La situación a la que me refiero, es decir, la denominada polifarmacia, o
multimedicación de las personas mayores no es un asunto baladí. Además del extraordinario
e innecesario gasto farmacéutico que genera, está acreditado que el diez por
ciento de las urgencias que generan las cohortes que integran la ‘setentena’
obedece a efectos adversos de los medicamentos, afectando especialmente a
quienes ingieren anticoagulantes, diuréticos y anticonvulsivos. También obedecen
a interacciones que se producen entre los fármacos, y entre ellos y la
enfermedad que se padece. Eludo hurgar más en la llaga pese a que, como todo el
mundo sabe, la ingesta continuada de cócteles de medicinas puede causar otros
múltiples problemas, como la reducción de la capacidad para realizar las tareas
diarias, mareos, delirios, incremento de la mortalidad, etc.

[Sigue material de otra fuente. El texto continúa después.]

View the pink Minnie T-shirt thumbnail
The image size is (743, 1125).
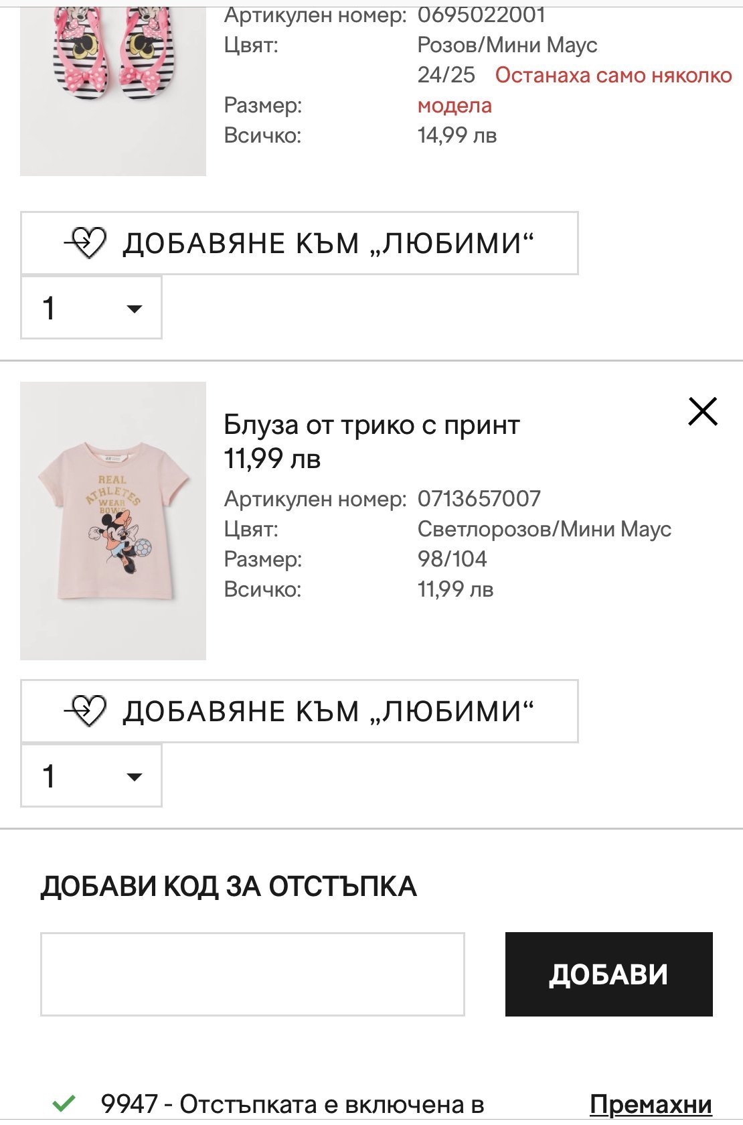[x=113, y=521]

En definitiva, de la misma manera que a los mayores nos conviene reflexionar
sobre otras cosas –ahora mismo, sin ir más lejos, sobre qué hacer con quienes desprecian a las mujeres, enarbolan banderitas rojigualdas, patrioterismos de medio pelo, amenazas recentralizadoras, bajadas
indiscriminadas de impuestos para que sea imposible garantizar pensiones y
servicios básicos, ninguneando el mantenimiento del poder adquisitivo de las
pensiones o de los salarios de los trabajadores, la asistencia sanitaria plena
y universal o los servicios sociales, entre otras muchas cosas– también
deberíamos hacerlo sobre nuestros tratamientos farmacológicos, identificando
qué medicinas son esenciales para nuestra salud y qué otras no lo son, bien por
su reducido valor terapéutico, o bien por las problemáticas que pueden inducirnos.
Además
de ello, debemos exigir que los servicios sanitarios instauren y lleven a cabo
revisiones rigurosas, supervisadas por los facultativos, utilizando
herramientas que existen para valorar la efectividad y la seguridad de los
fármacos, con listados de medicamentos potencialmente inapropiados. Se hace muy
poco de todo esto y, lo que es peor, casi nunca de manera sistemática. La
saturación de los centros de salud y la cantidad de pacientes que deben atender
los médicos de familia hacen prácticamente imposible que ese seguimiento se
lleve a cabo. De modo que crecen y crecen los botiquines en nuestras casas, despreciando
la incontrovertible evidencia de que las personas mayores desarrollamos
reacciones adversas a los medicamentos de forma especial. Se imponen, pues, los
diagnósticos claros, basados en la valoración geriátrica integral, así como la
revisión periódica y sistemática de los medicamentos que se utilizan. Ello no
solo ayudará a prevenir los problemas relacionados con el uso de los fármacos
sino que también contribuirá a reducir el gasto farmacéutico. Y como las
instituciones tienen tendencia al estancamiento y a la inacción, reflexionemos
y emprendamos acciones ciudadanas proactivas para desatascarlas y ponerlas a funcionar, también en este ámbito, porque de
una manera u otra a todos nos concierne.